Supplied records:

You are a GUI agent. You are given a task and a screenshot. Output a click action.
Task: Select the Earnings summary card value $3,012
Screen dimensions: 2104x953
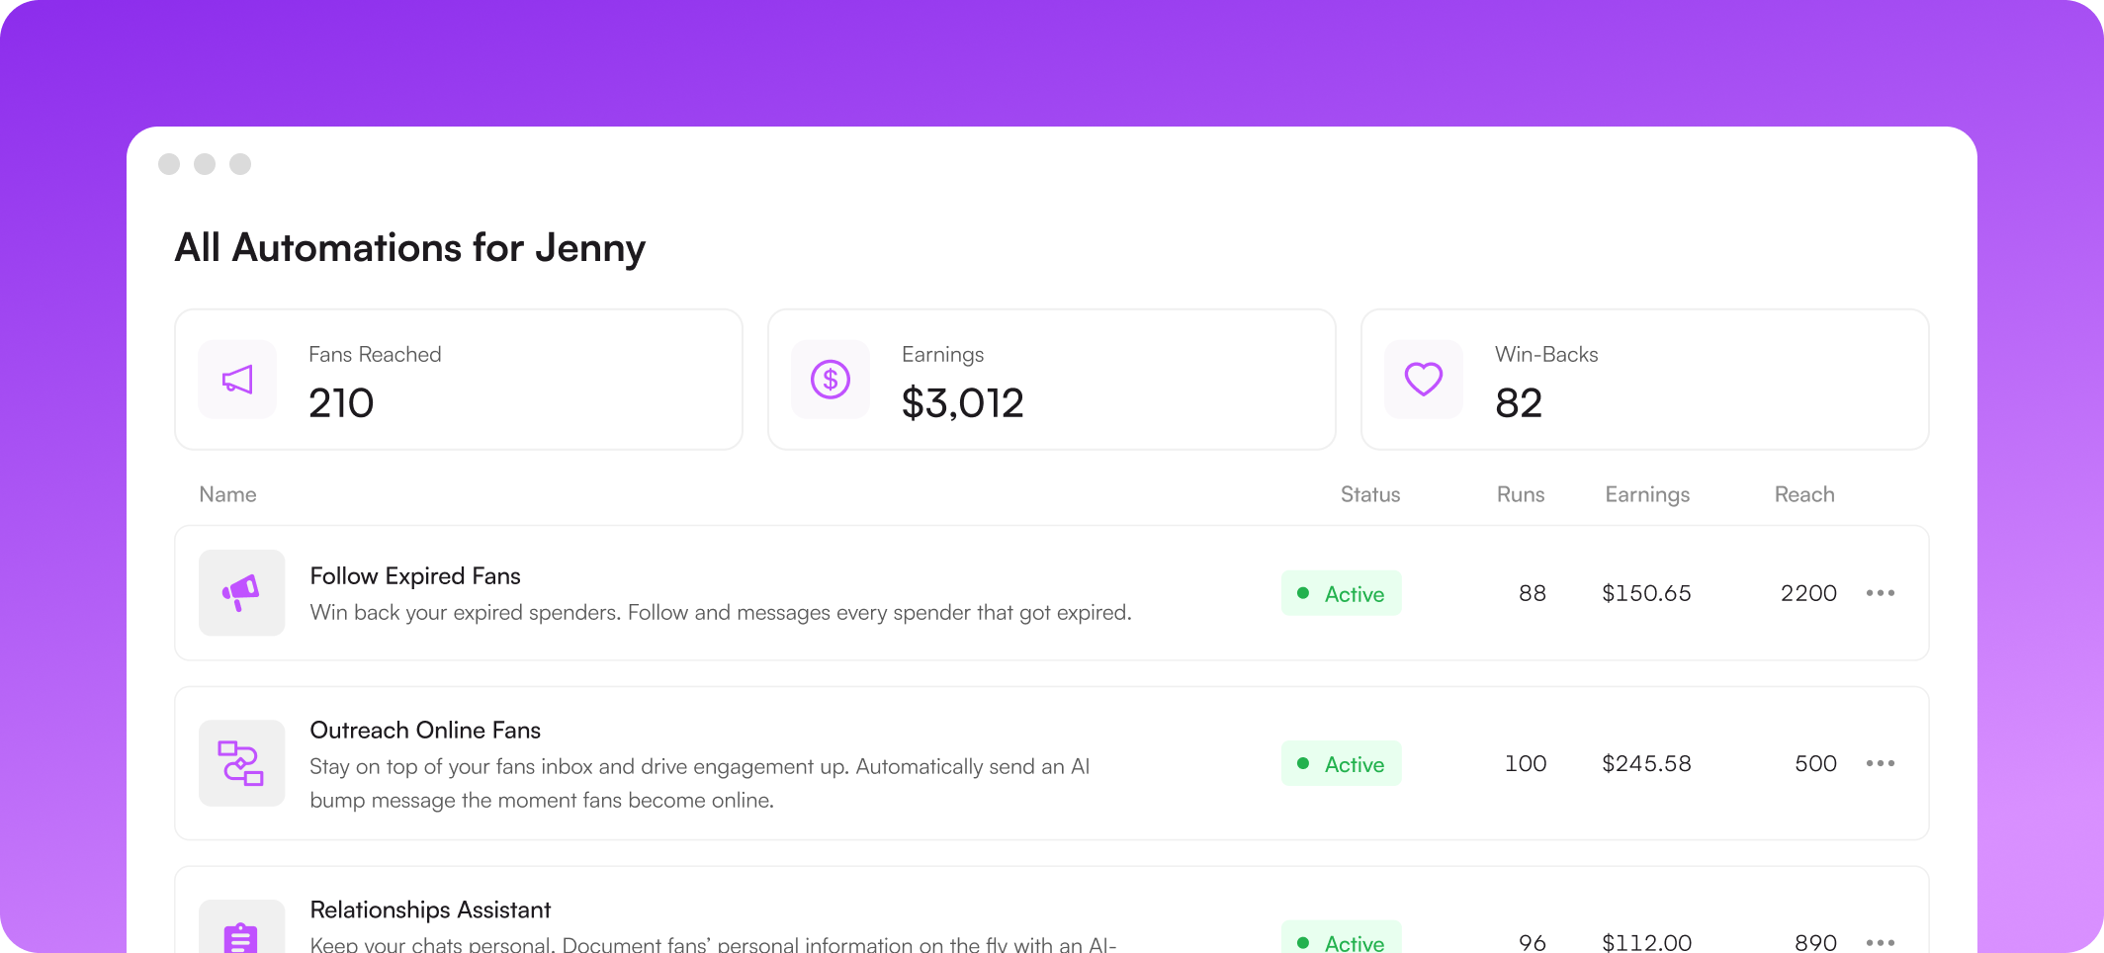pyautogui.click(x=963, y=403)
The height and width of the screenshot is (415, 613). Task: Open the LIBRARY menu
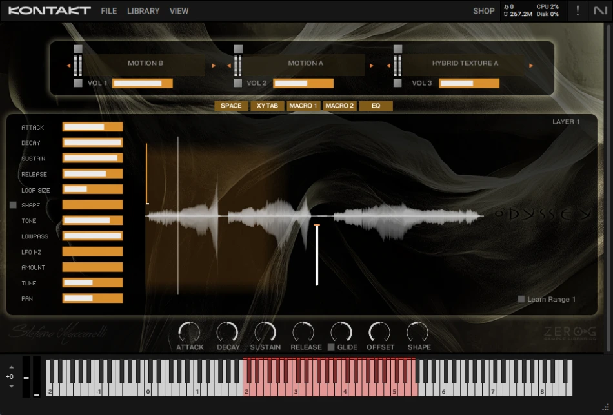(143, 10)
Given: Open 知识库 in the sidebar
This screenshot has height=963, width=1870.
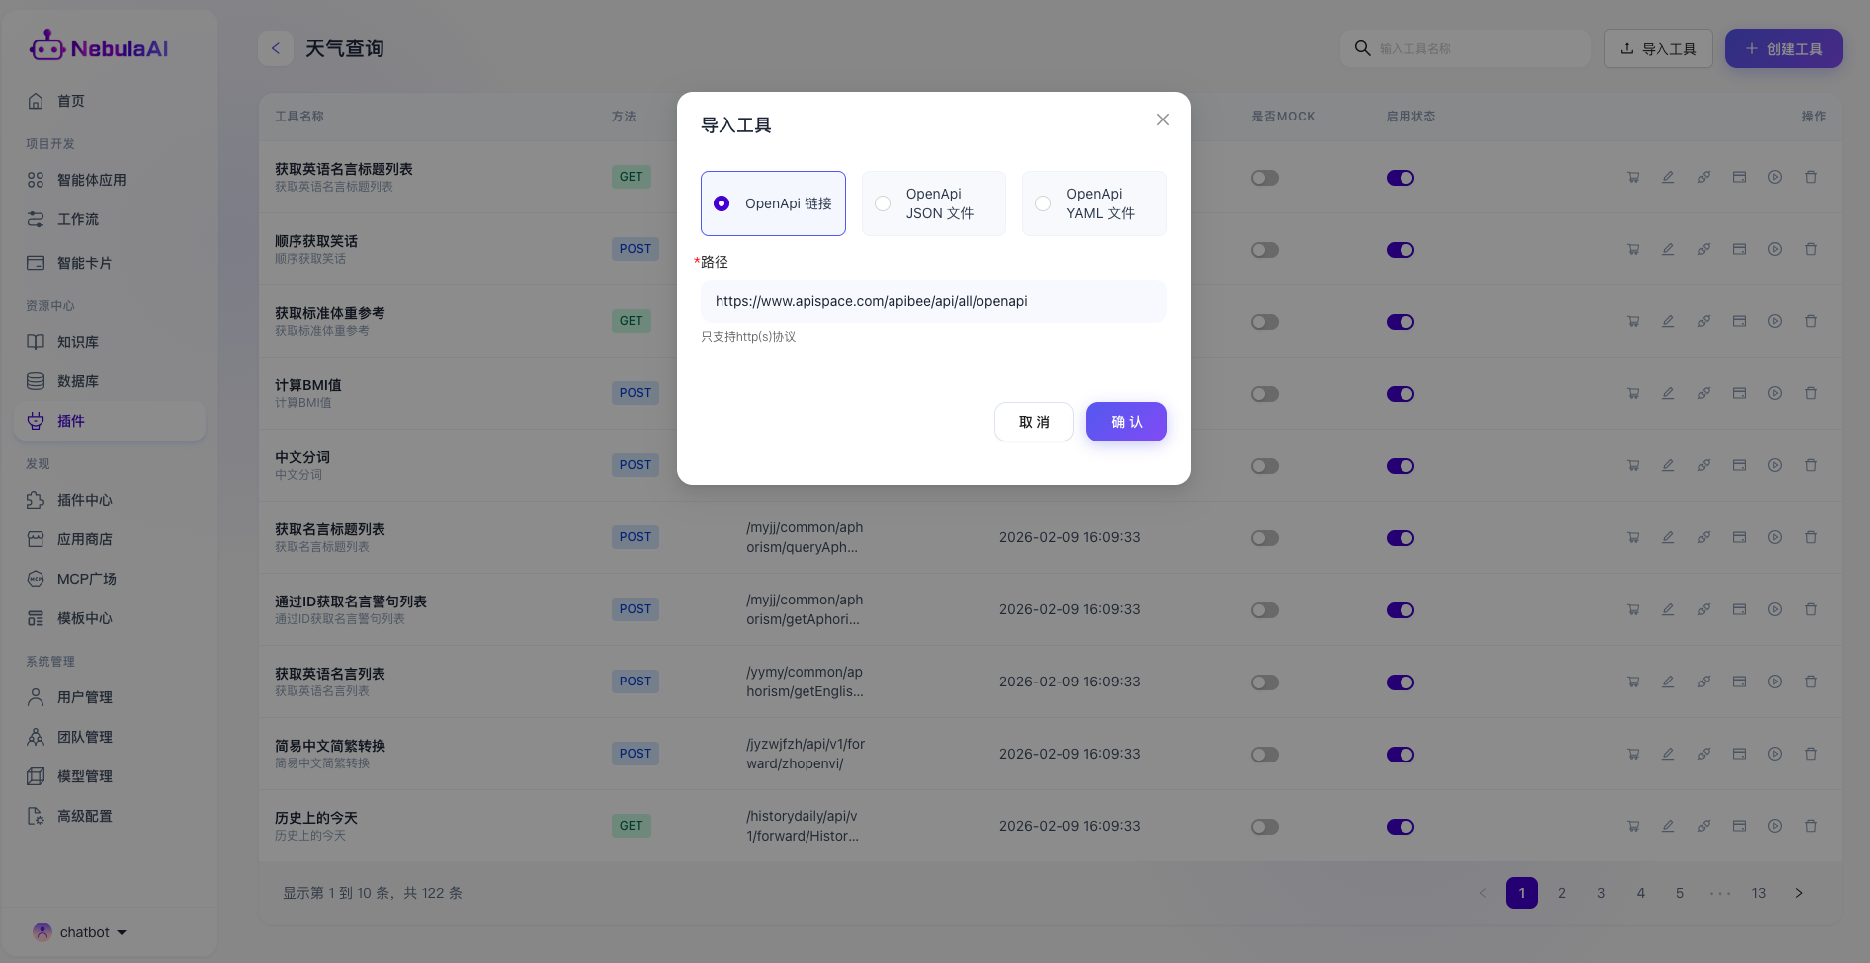Looking at the screenshot, I should pos(77,342).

Work task: You need to copy every entry exactly, taking out only the pictures.

Response for this exercise:
You are a GUI agent. You are given a task and a screenshot. Output a click action.
Task: Select the Earnings summary card value $3,012
Screen dimensions: 2104x953
pyautogui.click(x=963, y=403)
The height and width of the screenshot is (415, 613). Task: Open the LIBRARY menu
(143, 10)
Given: Open 知识库 in the sidebar
This screenshot has height=963, width=1870.
Looking at the screenshot, I should pos(77,342).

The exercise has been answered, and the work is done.